I was on the phone with my father telling him my problem in the wee morning on what cracks me up and etc. Actually I did not want to call him but as he is taking care my grandmother and also because of the time different and my dad’s eyes. I didn’t care and I called my dad anyway. His voice was so calm. We talk of problem, the bad days, the good days and everything good. I now say my father. My father, My Superhero.

Here, I am sitting relax after a good day at work. It was a rush morning. Was on the bar with not in my uniform and black blouse. Luckily I was in blue long sleeve blouse. I was telling Tony that I need to change before John (Store Manager) comes, and the next moment, he was beside me and I was like Oops ! Haha, nothing happen. 

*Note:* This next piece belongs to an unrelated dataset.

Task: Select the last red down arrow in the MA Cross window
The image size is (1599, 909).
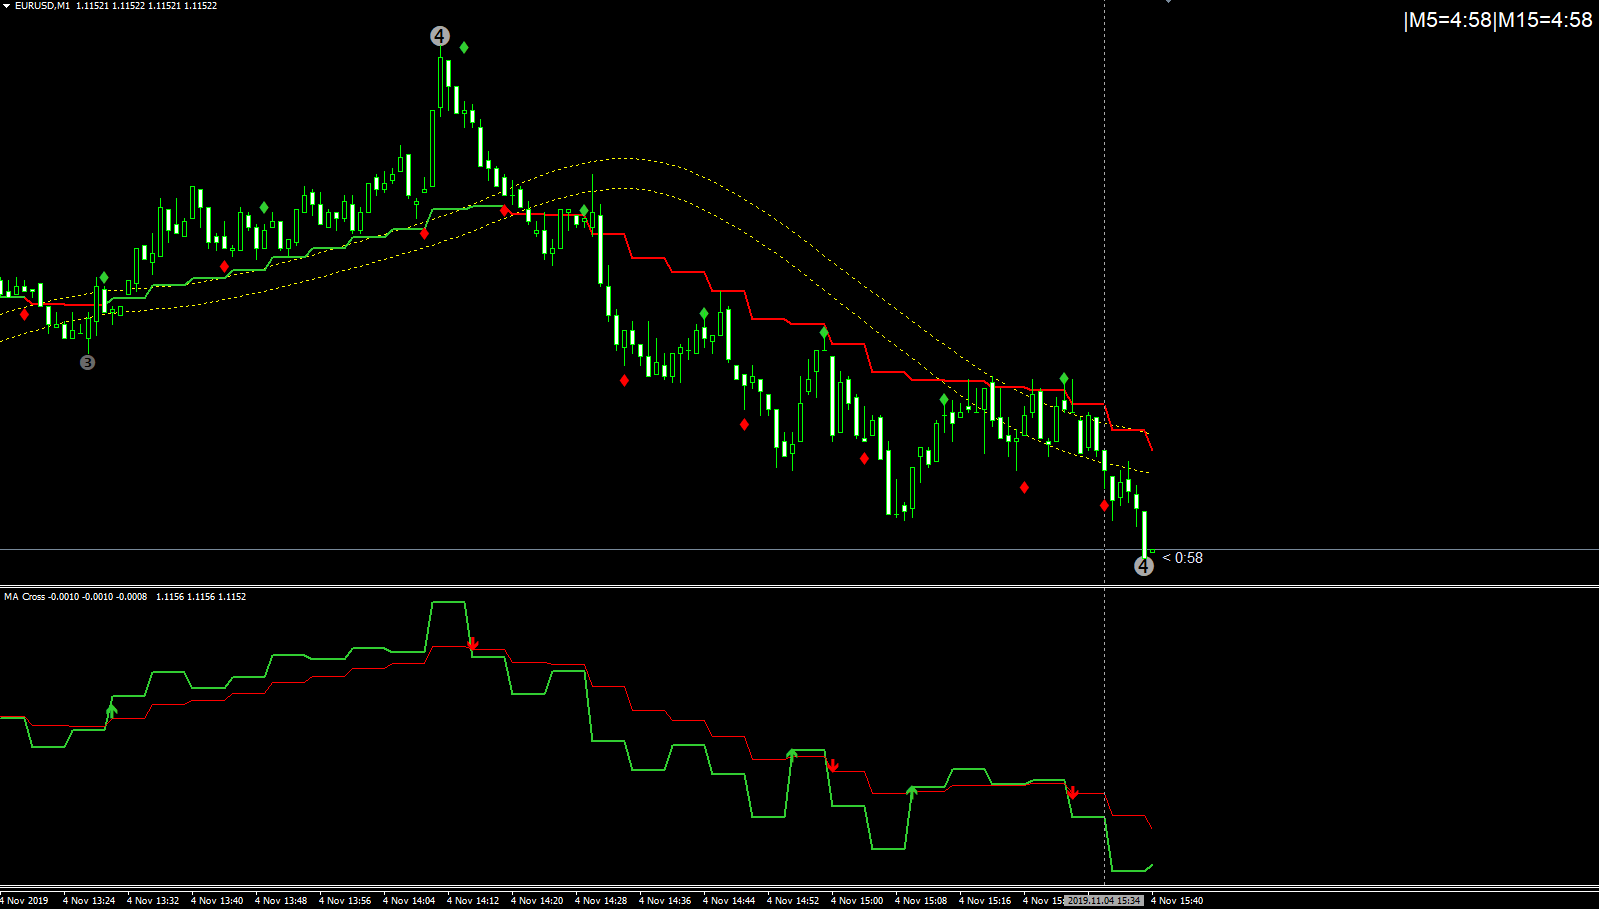Action: tap(1073, 792)
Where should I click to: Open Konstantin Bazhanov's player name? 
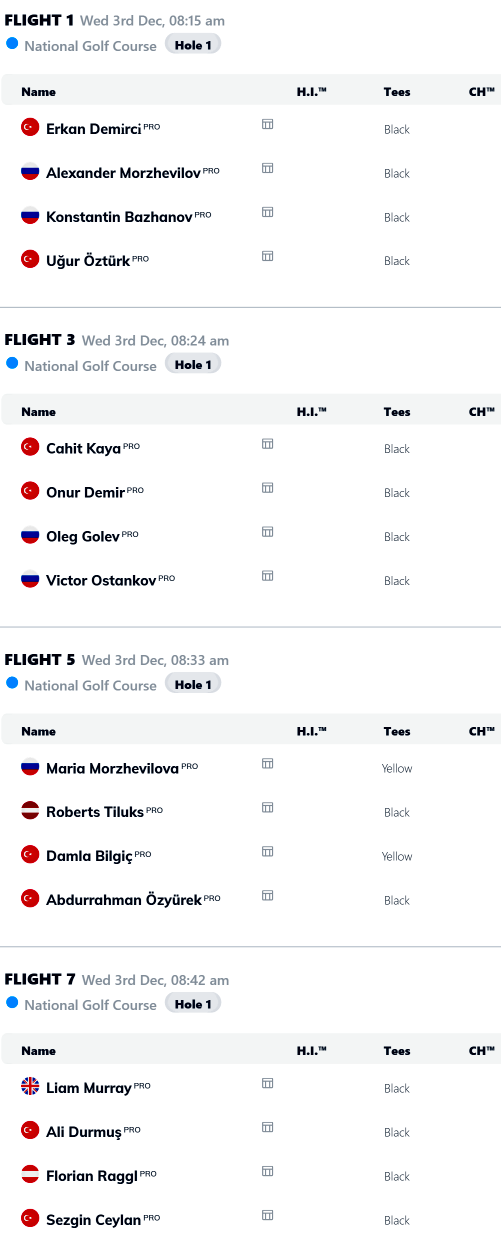click(119, 216)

I am glad that my cloudy days are over. I finally see the sunshine in my life after all the haze and etc. On the 1 September, I woke up with a strange feeling. I have a funny sense but its a happy one indeed. I do not know what, but I felt the stir in me. At noon time, I was crossing to Myer and I was laughing to myself. Then, a Bible verse came to my mind, ” I have been carrying you my child though those days when you were far from Me but I was never far from you “. With this verse, I remembered ” Footprint”.

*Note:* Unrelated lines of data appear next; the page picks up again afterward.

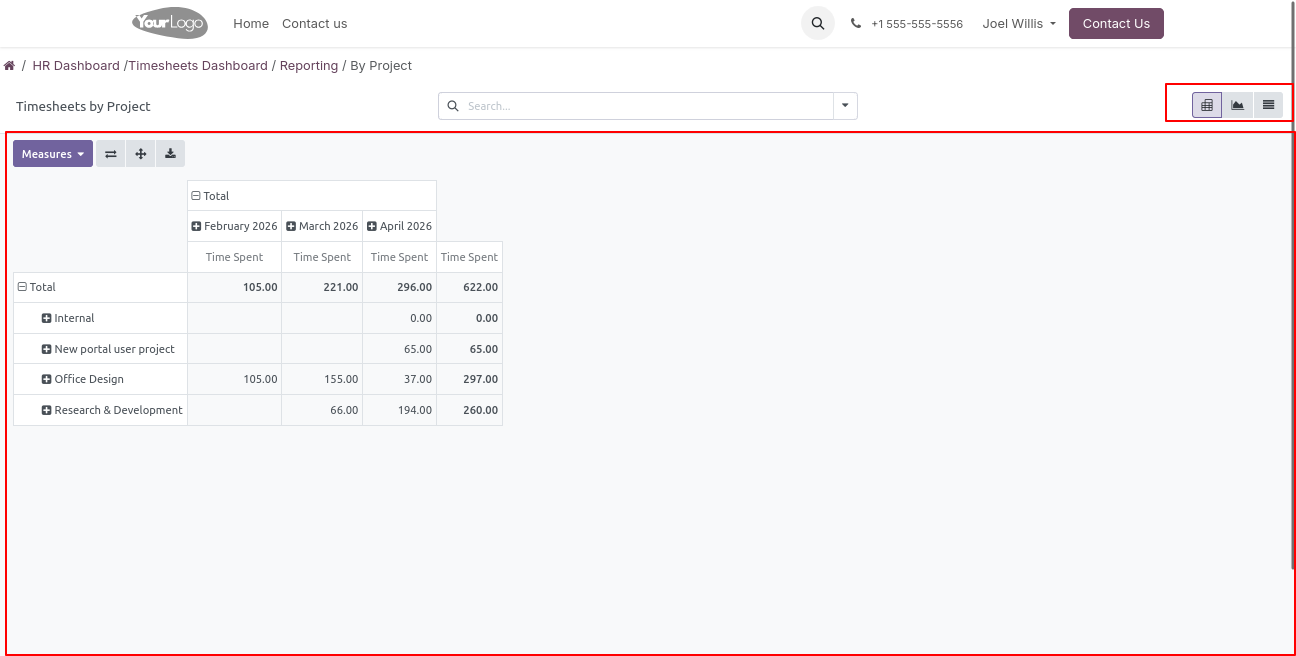The height and width of the screenshot is (656, 1296).
Task: Open the Home menu item
Action: [x=250, y=23]
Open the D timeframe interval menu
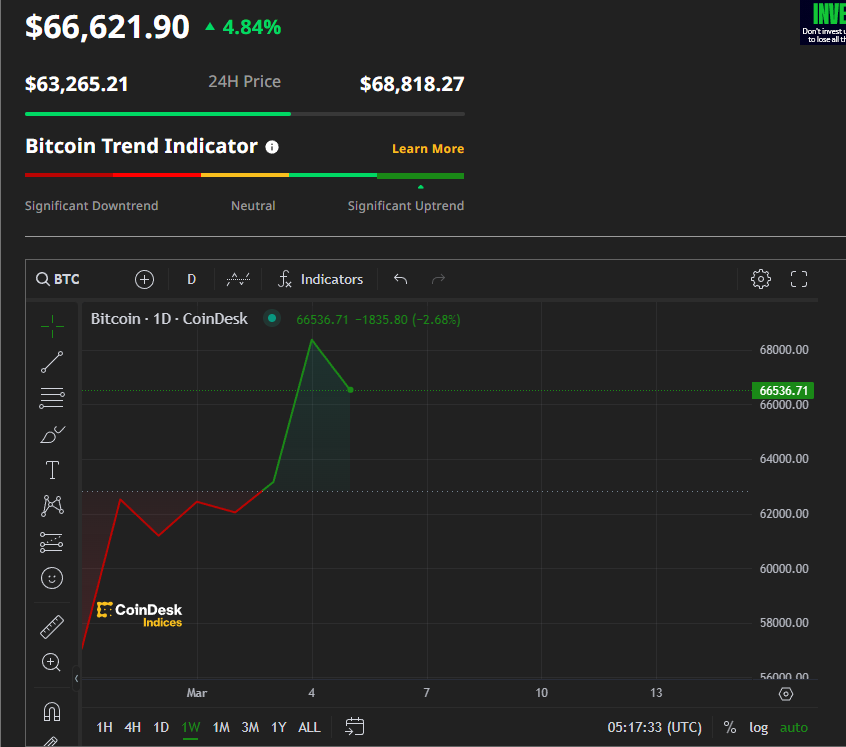 pos(191,279)
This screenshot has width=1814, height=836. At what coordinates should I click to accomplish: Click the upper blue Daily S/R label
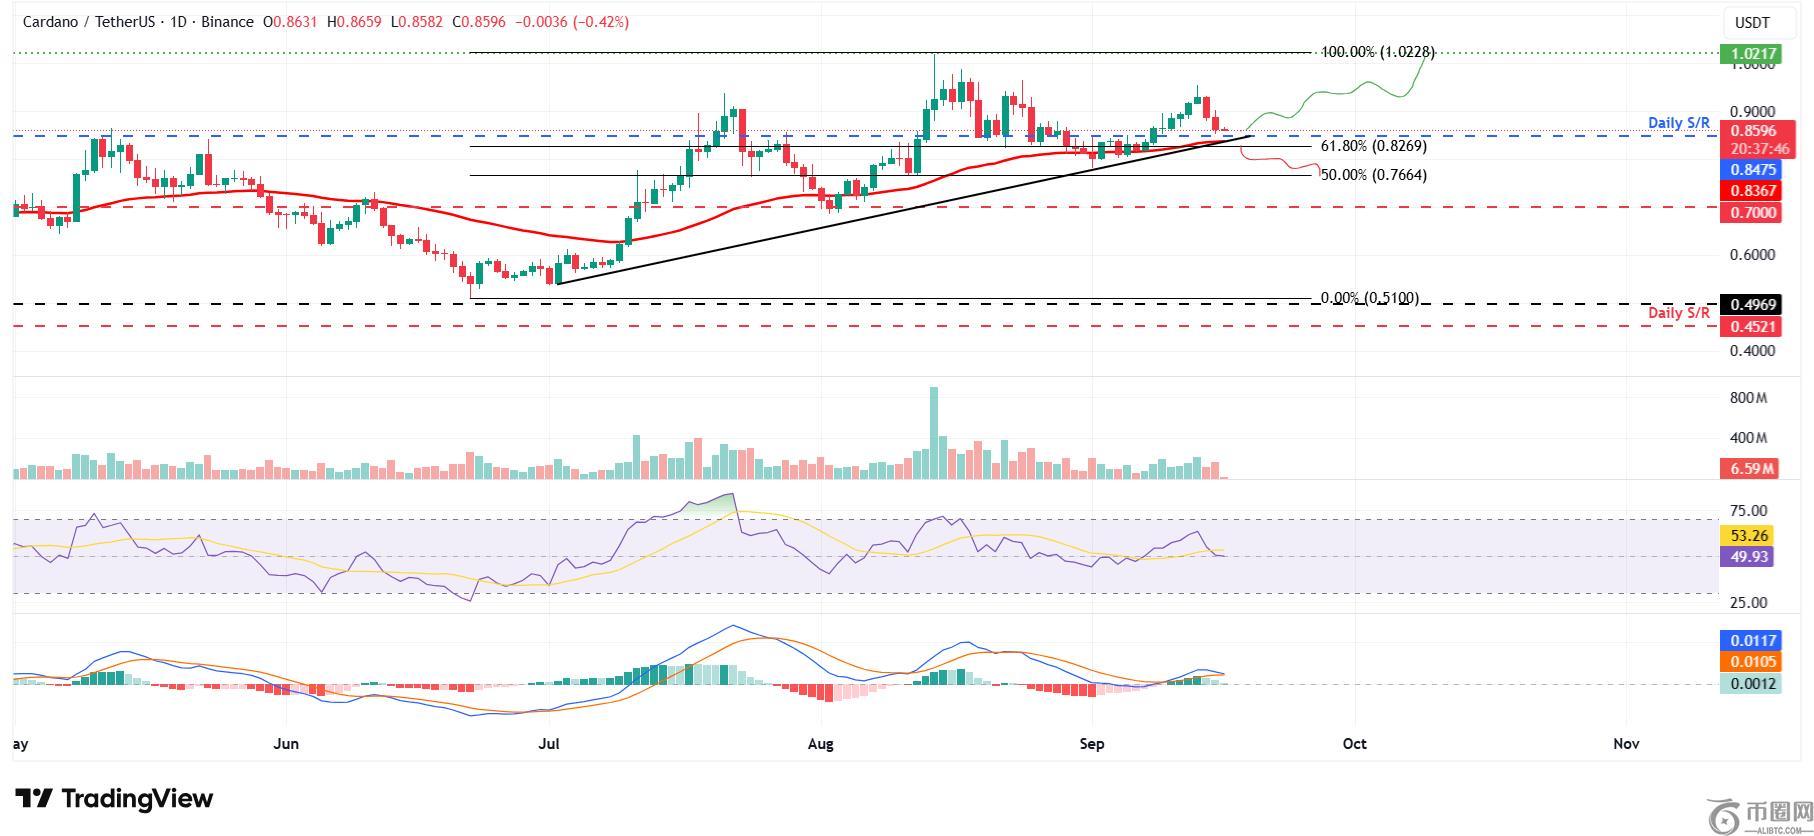point(1678,123)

One night, I dreamed I was walking along the beach with the Lord. Many scenes from my life flashed across the sky. In each scene, I noticed foorprints in the sand. Sometimes, there were 2 foorprints in the sand. Other times, there were one set of footprints. This bothered me because I noticed that during the low periods of my life when I was suffering from anguish, sorrow or defeat. I could only see one set of footprints. So I said to the Lord, ” You promised me Lord, that if I followed you, you would walk with me always, but I have noticed that during the most trying period of my life, there have only been one set of footprints in the sand. Why, when I need you the most, you are not that in my life. ” The Lord replied, ” The times when you see one set of footprints in the sand is when I carried you. (Writen by Mary Stevenson in 1939)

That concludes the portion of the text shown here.